● TASK ITEM
Nothing in the records may be dropped. Retype them all exactly.

(DATA FOR PROCESSING begins)

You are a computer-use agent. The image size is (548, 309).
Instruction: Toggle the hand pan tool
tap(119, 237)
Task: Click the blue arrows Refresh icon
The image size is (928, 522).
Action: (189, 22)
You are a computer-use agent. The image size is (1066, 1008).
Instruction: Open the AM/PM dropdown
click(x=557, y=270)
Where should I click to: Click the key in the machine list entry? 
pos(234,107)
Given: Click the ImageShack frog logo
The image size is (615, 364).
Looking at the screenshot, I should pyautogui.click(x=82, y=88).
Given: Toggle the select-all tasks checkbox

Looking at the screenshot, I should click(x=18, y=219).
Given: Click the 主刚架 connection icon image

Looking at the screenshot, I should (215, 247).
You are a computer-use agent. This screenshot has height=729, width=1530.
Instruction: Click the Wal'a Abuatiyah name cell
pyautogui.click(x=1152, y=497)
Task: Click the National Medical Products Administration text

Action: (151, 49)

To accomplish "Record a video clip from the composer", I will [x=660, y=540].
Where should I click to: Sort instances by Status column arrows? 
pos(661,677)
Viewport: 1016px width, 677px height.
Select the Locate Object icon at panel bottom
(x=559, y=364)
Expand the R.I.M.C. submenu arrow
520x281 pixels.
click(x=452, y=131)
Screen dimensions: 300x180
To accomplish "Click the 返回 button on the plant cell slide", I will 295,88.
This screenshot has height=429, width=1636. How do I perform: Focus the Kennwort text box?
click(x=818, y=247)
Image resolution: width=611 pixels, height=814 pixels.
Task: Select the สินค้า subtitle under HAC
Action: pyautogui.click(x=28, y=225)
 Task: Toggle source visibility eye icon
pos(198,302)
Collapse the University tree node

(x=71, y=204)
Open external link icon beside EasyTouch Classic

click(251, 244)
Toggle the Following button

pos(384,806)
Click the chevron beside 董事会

(DATA FOR PROCESSING ends)

● SOLVED EXERCISE
You are a computer-use agent. The image size is (548, 309).
Instruction: Toggle the hand pan tool
tap(119, 237)
Task: Click the blue arrows Refresh icon
The image size is (928, 522).
Action: (189, 22)
You are a computer-use agent. The image size is (1066, 1008).
Instruction: Open the AM/PM dropdown
click(x=557, y=270)
Where should I click to: Click the key in the machine list entry? 
pos(234,107)
Given: Click the ImageShack frog logo
The image size is (615, 364).
Looking at the screenshot, I should pyautogui.click(x=82, y=88).
Given: Toggle the select-all tasks checkbox

Looking at the screenshot, I should click(x=18, y=219).
Given: Click the 主刚架 connection icon image

Looking at the screenshot, I should (215, 247).
You are a computer-use agent. This screenshot has height=729, width=1530.
Instruction: Click the Wal'a Abuatiyah name cell
pyautogui.click(x=1152, y=497)
Task: Click the National Medical Products Administration text

Action: (151, 49)

To accomplish "Record a video clip from the composer", I will [x=660, y=540].
Where should I click to: Sort instances by Status column arrows? 
pos(661,677)
Viewport: 1016px width, 677px height.
Select the Locate Object icon at panel bottom
(x=559, y=364)
Expand the R.I.M.C. submenu arrow
520x281 pixels.
click(x=452, y=131)
Screen dimensions: 300x180
To accomplish "Click the 返回 button on the plant cell slide", I will 295,88.
This screenshot has height=429, width=1636. How do I perform: Focus the Kennwort text box?
click(x=818, y=247)
Image resolution: width=611 pixels, height=814 pixels.
Task: Select the สินค้า subtitle under HAC
Action: pyautogui.click(x=28, y=225)
 Task: Toggle source visibility eye icon
pos(198,302)
Collapse the University tree node

(x=71, y=204)
Open external link icon beside EasyTouch Classic

click(251, 244)
Toggle the Following button

pos(384,806)
Click the chevron beside 董事会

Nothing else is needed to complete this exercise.